Robert Greene, The 33 Strategies of War

Seeing Music

When Julie Landsman auditioned for the role of principal French horn at the Metropolitan Opera of New York (Met for short), the screens had just gone up in the practice hail. At the time, there were no women in the brass section of the orchestra, because everyone “knew” that women could not play the horn as well as men. But Landsman came and sat down and played—and she played well.

But when they declared her the winner and she stepped out from behind the screen, there was a gasp. It wasn’t just that she was a woman, and female horn players were rare.. And it wasn’t just that bold, extended high C, which was the kind of macho sound that they expected from a man only. It was because they knew her. Landsman had played for the Met before as a substitute. Until they listened to her with just their ears, however, they had no idea she was so good.

When the screen created a pure Blink moment, a small miracle happened, the kind of small miracle that is always possible when we take charge of the first two seconds: they saw her for who she truly was.

Malcolm Gladwell, Blink

The miracle question

Suppose that you go to bed tonight and sleep well. Sometime, in the middle of the night, while you are sleeping, a miracle happens and all the troubles that brought you here are resolved. When you wake up in the morning, what’s the first small sign you’d see that would make you think, “Well, something must have happened – the problem is gone!”

The miracle question doesn't ask you to describe the miracle itself; it asks you to identify the tangible signs that the miracle happened. Once (someone has identified) specific and vivid signs of progress... a second question is perhaps even more important. It's the Exception Question: "When was the last time you saw a little bit of the miracle, even for just a short time?"
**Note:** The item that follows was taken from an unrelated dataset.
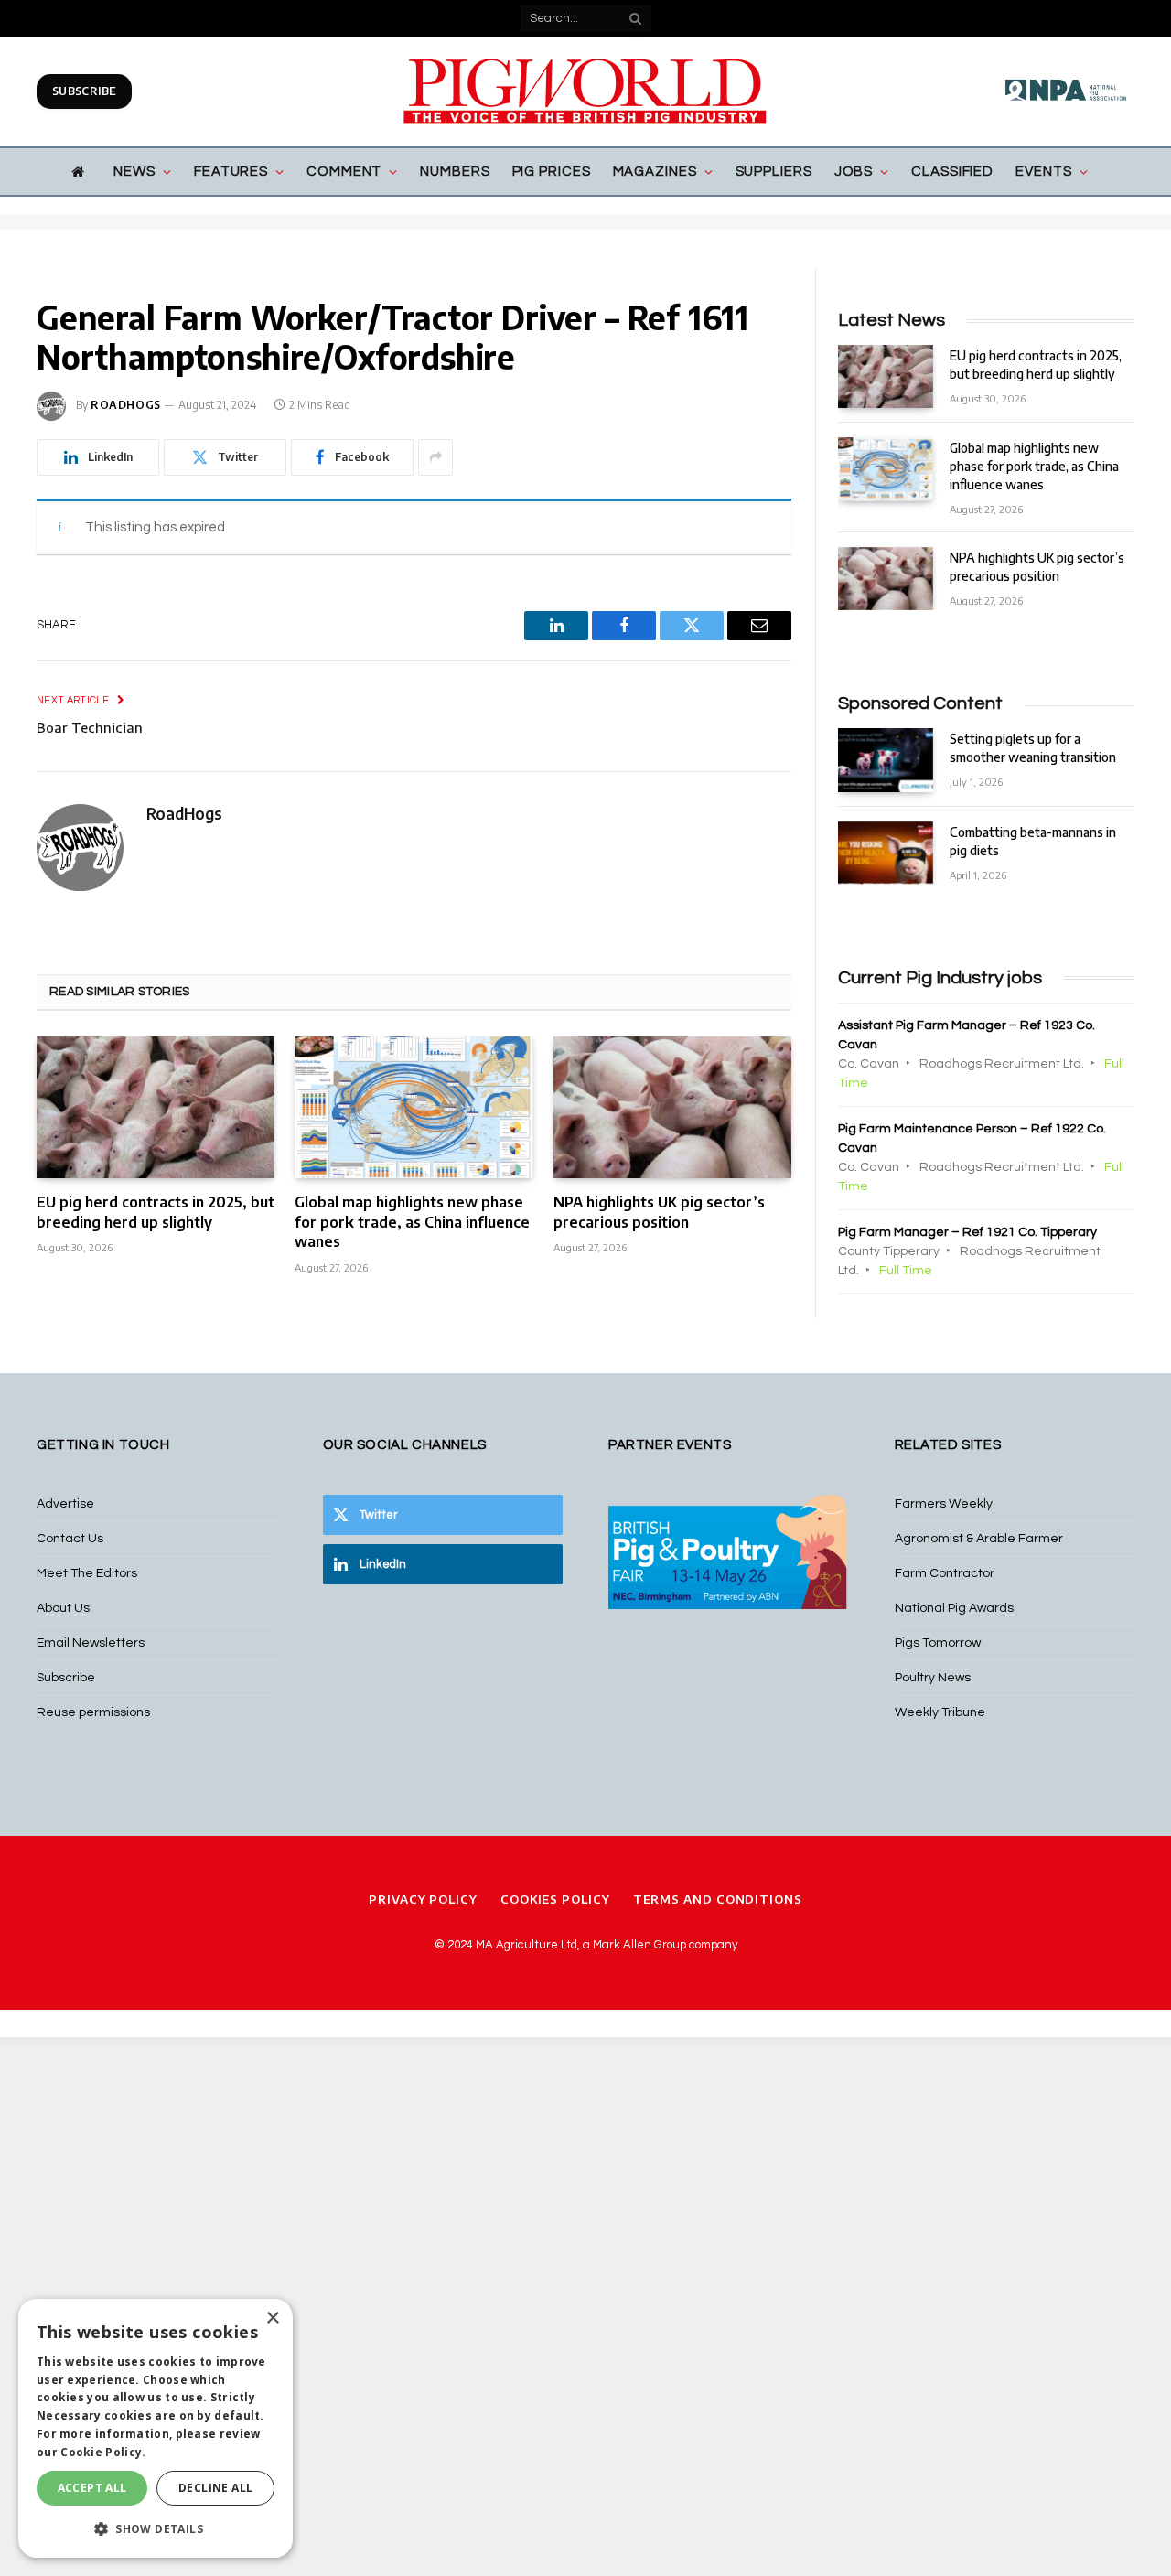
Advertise (65, 1503)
There are exceptions to every problem and that those exceptions, once identified, can be carefully analyzed, like the game film of a sporting event. Let's replay that scene, where things were working for you. What was happening? How did you behave? That analysis can point directly toward a solution that is, by definition, workable. After all, it worked before.

Chip & Dan Heath, Switch

Seeing Victory

A plank 12” wide laying on the floor would be easy to walk. Place the same plank between two ten story buildings and “walk the plank” is a different matter. You “see” yourself easily and safely walking the plank on the floor. You “see” yourself falling from the plank stretched between the buildings. Since the mind completes the picture you paint in it, your fears are quite real. Many times a golfer will knock a ball in the lake or hit it out of bounds and then stop back with the comment, “I know I was going to do that.” His mind painted a picture and his body completed the action. On the positive, side, the successful gofer knows that he must ‘see’ the ball going into the cup before he strokes it. A hitter in baseball sees the ball dropping in for a base hit before he swings at the ball, and the successful salesman sees the customer buying before he makes the calls. Michelangelo clearly saw the Mighty Moses in that block of marble before he struck the first blow.

Zig Ziglar, See You at the Top

Worshiping the pursuit of extreme success

Our jobs were never meant to shoulder the burdens of a faith, and they are buckling under the weight. A staggering 87 percent of employees are not engaged at their job, according to Gallup. That number is rising by the year.  One solution to this epidemic of disengagement would be to make work less awful. But maybe the better prescription is to make work less central.

Derek Thompson writing in The Atlantic

The uses and limits of numbers

The statistics can’t capture the true toll of the COVID virus. They can’t tell us what it’s like to work in an intensive-care unit, or how it feels to lose a loved one to the disease. They can’t even tell us the total number of lives that have been lost (as opposed to the number of deaths that fit into a neat category, such as those occurring within twenty eight days of a positive test). They can’t tell us with certainty when normality will return. But they are, nonetheless, the only means we have to understand just how deadly the virus is, figure out what works, and explore, however tentatively, the possible futures that lie ahead.